Complete blood count should be checked periodically due to myelosuppressive effects of valganciclovir and ganciclovir, especially in HIV patients.
All currently available anti-CMV therapy is virostatic, not virocidal, and almost all patients eventually relapse if not treated with ART. Serial fundus photographs are helpful for monitoring progression.
Relapse is defined as recurrent or new retinitis, movement of opacified border, or expansion of the atrophic zone.
Relapse can occur from resistance or subtherapeutic intraocular drug levels. Reinduction with the same medication is the first line of treatment.
Clinical resistance is defined as persistent or progressive retinitis despite induction-level medication for 6 weeks. Laboratory confirmation is possible for low-grade UL97 (viral phosphotransferase) or high-grade UL54 (viral DNA polymerase) mutations.
If resistance is recognized, a change in therapy from one antiviral to the other is indicated. Consider intravenous cidofovir 5 mg/kg once weekly for 2 weeks and then 3 to 5 mg/kg every 2 weeks. Cidofovir itself may cause uveitis and renal impairment and must be given with probenecid to reduce the nephrotoxicity. Intravitreal cidofovir is contraindicated because of the high risk of uveitis and hypotony. Cross-resistance can occur since all three anti-CMV drugs are CMV DNA polymerase inhibitors.
Discontinuation of anti-CMV maintenance therapy may be considered in select patients receiving highly active ART who have CD4+ counts >100 to 150 cells/mm3 for greater than 6 months and completely quiescent CMV retinitis. In these patients, whose immune system can control CMV, stopping maintenance therapy may prevent drug toxicity and drug-resistant organisms. In iatrogenically immunosuppressed patients, cessation or reduction in dosage of immunosuppressive drugs may be required for long-term control of CMV retinitis.

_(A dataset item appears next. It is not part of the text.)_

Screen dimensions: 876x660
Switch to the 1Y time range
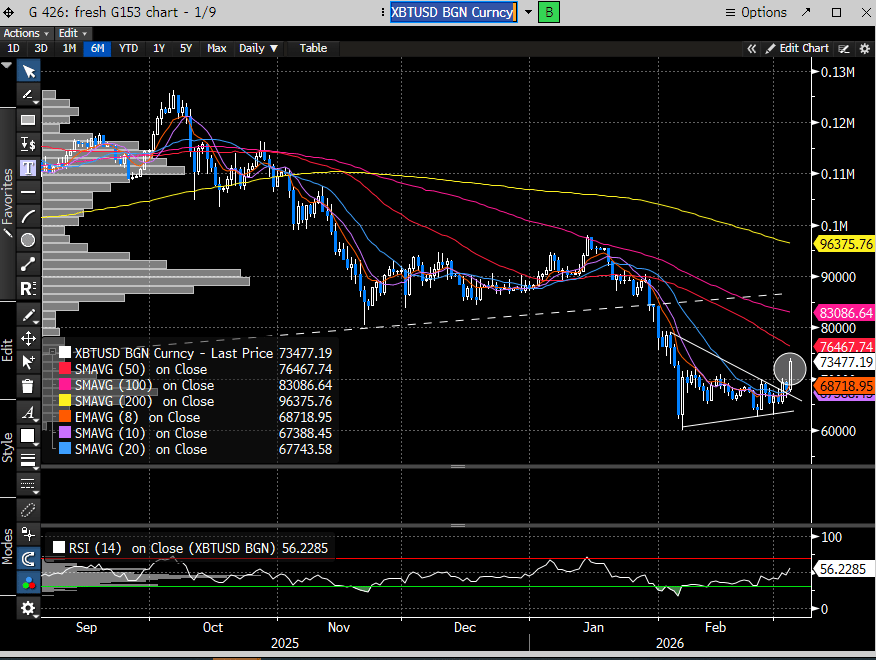click(159, 48)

Immune recovery uveitis: Occurs in previously immunocompromised patients (HIV/iatrogenic) with CMV after the CD4+ count or immune system reconstitutes. In the presence of a functioning immune system, the CMV antigens elicit an inflammatory response that is predominantly posterior (e.g., vitritis, papillitis, CME, and ERM). Treatment may require topical, periocular, or intraocular steroids. Antivirals should be continued to avoid reactivation of CMV in cases of borderline CD4+ counts.